=== Begin Enclosure ===

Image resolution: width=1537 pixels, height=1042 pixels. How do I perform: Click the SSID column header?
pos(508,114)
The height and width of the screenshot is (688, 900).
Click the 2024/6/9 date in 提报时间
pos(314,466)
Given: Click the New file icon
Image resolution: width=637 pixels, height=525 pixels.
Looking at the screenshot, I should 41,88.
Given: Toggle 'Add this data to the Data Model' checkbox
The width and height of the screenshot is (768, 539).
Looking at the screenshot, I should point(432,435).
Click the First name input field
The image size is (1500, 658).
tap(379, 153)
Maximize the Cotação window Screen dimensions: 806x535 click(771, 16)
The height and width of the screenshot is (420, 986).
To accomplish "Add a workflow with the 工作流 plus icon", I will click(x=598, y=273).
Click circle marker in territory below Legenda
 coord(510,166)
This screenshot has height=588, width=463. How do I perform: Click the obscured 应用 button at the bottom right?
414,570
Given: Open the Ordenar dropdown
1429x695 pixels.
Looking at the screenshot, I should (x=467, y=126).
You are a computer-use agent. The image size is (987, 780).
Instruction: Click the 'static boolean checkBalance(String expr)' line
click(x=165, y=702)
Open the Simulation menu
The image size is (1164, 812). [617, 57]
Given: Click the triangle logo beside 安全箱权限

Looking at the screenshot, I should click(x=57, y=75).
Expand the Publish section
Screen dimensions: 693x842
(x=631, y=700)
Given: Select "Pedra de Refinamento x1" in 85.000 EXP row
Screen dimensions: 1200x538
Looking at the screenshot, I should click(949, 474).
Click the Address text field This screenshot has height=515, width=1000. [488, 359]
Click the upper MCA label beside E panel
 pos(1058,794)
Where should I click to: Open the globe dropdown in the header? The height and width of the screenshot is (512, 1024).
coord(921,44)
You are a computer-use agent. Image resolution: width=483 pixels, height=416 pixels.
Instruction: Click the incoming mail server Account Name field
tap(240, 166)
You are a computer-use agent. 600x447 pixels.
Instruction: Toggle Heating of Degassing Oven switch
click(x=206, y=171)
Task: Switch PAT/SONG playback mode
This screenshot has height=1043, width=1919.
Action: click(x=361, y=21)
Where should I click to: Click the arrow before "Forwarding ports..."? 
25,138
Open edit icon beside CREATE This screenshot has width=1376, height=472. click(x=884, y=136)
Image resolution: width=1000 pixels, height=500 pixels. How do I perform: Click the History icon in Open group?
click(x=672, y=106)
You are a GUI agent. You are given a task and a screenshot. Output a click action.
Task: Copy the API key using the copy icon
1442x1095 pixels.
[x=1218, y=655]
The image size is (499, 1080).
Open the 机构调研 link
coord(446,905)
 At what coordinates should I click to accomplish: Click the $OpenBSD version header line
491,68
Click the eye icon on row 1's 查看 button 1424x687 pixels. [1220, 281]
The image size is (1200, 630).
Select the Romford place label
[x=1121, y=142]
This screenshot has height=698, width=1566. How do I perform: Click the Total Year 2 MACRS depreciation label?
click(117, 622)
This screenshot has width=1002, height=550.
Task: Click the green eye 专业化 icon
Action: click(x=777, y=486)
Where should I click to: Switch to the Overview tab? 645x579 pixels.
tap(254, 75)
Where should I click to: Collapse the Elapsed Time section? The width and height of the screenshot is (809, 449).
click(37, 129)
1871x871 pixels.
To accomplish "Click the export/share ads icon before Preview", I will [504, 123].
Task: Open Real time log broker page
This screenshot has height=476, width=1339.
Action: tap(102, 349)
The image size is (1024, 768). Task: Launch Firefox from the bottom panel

=== End Enclosure ===

From the first line of the records above down to the line containing "Given: Toggle 'Add", repeat each line exactly as written. Include both of those lines and add nothing.

TASK RESPONSE:
Image resolution: width=1537 pixels, height=1042 pixels. How do I perform: Click the SSID column header?
pos(508,114)
The height and width of the screenshot is (688, 900).
Click the 2024/6/9 date in 提报时间
pos(314,466)
Given: Click the New file icon
Image resolution: width=637 pixels, height=525 pixels.
Looking at the screenshot, I should 41,88.
Given: Toggle 'Add this data to the Data Model' checkbox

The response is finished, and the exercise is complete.